Adversaries are using emerging technologies in their attempts to compromise U.S. national security—and the intelligence community (IC) must modernize rapidly to stay ahead. To summarize the essentials of moving forward, SIGNAL Editor-in-Chief Robert K. Ackerman interviewed Booz Allen's National Security Sector President Judi Dotson and Senior Vice President Brian Green, both leaders in our intelligence business.
Watch the video for recommendations on transforming technology and culture across the IC. It covers next steps for the IC in an era where adversaries are using increasingly sophisticated technology and tactics.
Here’s a snapshot of ways to accelerate innovation across the national security spectrum, featuring excerpts from the conversation.
The IC is poised for unprecedented transformation. To underscore the urgency, Judi cited a Center for Strategic & International Studies (CSIS) report, Maintaining the Intelligence Edge, which Booz Allen helped sponsor. Rapid technology insertion is critical to provide timely, actionable intelligence to civil government, the Department of Defense (DOD), and the private sector in a rapidly evolving world.
For transformation to succeed, intelligence leaders need to replace decades-old approaches with inventive processes and solutions. This will require the IC to take smart risks, especially in the use of emerging technologies like artificial intelligence (AI) and machine learning (ML). “Adversaries are integrating technologies into their operations and we need to do the same,” Judi said.

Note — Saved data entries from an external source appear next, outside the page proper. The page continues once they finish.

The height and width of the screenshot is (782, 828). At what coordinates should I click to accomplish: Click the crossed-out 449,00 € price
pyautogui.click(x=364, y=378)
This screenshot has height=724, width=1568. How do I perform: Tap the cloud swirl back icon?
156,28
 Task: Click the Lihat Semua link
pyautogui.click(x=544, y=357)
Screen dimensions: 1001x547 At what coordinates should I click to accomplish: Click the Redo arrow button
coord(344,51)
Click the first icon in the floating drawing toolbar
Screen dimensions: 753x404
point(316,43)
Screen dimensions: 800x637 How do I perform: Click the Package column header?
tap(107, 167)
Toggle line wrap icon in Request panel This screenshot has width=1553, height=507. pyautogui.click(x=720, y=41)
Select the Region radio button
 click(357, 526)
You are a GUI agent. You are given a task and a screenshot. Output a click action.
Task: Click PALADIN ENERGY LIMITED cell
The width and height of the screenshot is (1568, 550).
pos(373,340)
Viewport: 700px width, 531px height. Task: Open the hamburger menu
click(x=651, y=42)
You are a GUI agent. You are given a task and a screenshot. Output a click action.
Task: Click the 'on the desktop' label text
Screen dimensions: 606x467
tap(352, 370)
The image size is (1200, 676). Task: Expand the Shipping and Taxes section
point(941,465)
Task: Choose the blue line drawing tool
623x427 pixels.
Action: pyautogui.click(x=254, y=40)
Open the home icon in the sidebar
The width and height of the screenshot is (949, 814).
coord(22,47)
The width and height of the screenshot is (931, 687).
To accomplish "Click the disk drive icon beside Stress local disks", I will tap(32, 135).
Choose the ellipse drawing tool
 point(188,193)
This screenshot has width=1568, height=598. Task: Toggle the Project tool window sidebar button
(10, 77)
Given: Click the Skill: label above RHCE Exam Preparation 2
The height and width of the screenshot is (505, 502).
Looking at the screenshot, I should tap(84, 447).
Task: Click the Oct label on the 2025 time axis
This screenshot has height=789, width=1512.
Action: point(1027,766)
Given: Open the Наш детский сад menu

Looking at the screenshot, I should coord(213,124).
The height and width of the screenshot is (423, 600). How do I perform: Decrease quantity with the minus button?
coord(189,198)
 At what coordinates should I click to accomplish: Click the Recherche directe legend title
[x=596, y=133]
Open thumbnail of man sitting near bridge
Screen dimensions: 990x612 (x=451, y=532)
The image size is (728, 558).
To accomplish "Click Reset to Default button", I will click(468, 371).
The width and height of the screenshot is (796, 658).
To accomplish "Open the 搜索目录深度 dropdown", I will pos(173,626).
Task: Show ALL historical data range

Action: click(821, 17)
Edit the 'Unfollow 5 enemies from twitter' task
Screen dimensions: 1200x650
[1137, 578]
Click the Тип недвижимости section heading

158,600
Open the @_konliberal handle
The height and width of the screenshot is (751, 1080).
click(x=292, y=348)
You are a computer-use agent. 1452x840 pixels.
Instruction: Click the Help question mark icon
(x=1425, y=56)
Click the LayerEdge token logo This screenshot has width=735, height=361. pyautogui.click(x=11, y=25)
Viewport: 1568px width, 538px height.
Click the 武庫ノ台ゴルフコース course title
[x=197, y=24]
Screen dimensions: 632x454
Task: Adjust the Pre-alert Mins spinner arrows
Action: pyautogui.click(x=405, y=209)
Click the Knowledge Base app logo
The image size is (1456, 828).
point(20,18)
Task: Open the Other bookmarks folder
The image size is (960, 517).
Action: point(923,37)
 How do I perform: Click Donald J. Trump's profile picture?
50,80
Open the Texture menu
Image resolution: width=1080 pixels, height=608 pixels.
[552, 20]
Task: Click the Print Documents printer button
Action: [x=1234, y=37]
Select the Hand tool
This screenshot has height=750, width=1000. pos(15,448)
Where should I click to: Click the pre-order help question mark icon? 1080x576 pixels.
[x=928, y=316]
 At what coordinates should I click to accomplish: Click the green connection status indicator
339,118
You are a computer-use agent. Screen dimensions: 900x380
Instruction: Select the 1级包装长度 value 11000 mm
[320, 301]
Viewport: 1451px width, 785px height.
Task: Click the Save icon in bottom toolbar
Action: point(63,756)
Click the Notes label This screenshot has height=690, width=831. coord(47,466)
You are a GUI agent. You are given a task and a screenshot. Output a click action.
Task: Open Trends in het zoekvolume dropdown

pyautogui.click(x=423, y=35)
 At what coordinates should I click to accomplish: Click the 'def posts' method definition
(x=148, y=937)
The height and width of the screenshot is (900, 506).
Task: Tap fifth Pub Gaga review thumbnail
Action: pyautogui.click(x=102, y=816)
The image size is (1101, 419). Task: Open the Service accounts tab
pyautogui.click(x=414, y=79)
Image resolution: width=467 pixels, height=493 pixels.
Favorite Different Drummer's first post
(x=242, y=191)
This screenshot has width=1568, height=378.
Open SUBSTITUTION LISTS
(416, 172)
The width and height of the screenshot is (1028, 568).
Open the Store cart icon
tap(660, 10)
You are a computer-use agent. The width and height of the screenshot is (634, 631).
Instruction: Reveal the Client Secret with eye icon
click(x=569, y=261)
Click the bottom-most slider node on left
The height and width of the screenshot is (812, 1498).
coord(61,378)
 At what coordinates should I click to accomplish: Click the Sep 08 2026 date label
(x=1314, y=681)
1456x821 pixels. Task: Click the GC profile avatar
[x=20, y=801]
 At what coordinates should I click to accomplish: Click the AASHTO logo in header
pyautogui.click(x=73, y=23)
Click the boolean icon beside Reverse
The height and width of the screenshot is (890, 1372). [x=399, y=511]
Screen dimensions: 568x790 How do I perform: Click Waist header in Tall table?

“AI/ML is probably one of the driving forces behind the change we’ll see in the intelligence community—and really across DOD and critical infrastructure as well,” said Brian. AI and ML will be used across all phases of the intelligence process: collection, analysis, and distribution. Brian cited the algorithm Booz Allen operationalized to power the first AI copilot in an Air Force U-2 test flight as a milestone in human-machine teaming.
“Adversaries are integrating [emerging] technologies into their operations and we need to do the same.”
- Judi Dotson, president of Booz Allen’s national security business
Partnering with leaders across the IC and industry will help speed progress in areas like 5G, which will “change our communication a lot more than we think,” said Brian. As an example, he pointed to an AI-powered approach that Booz Allen is testing at Hill Air Force Base to enable Air Force radars to dynamically share spectrum with 5G cellular services. He said the proliferation of the Internet of Things will enable “massive amounts” of machine-to-machine communications and data processing at the edge.
“Open-source intelligence is becoming the dominant type,” Judi said. Taking advantage of those rapidly moving streams of information is critical. At the same time, publicly available data requires a thoughtful approach. For example, analysts must train AI to quickly validate open-source information and its provenance to avoid being fooled by deceptions such as deep fakes.
Judi emphasized that people are the key to transformation. Having a diverse workforce is important to dodge traps such as being “stuck in a single-minded set of algorithms.” And helping IC teams retool and reskill is a must. She encouraged leaders to give national security professionals “the right training—and then inspire them to go off and be market catalysts and come up with the right solutions.”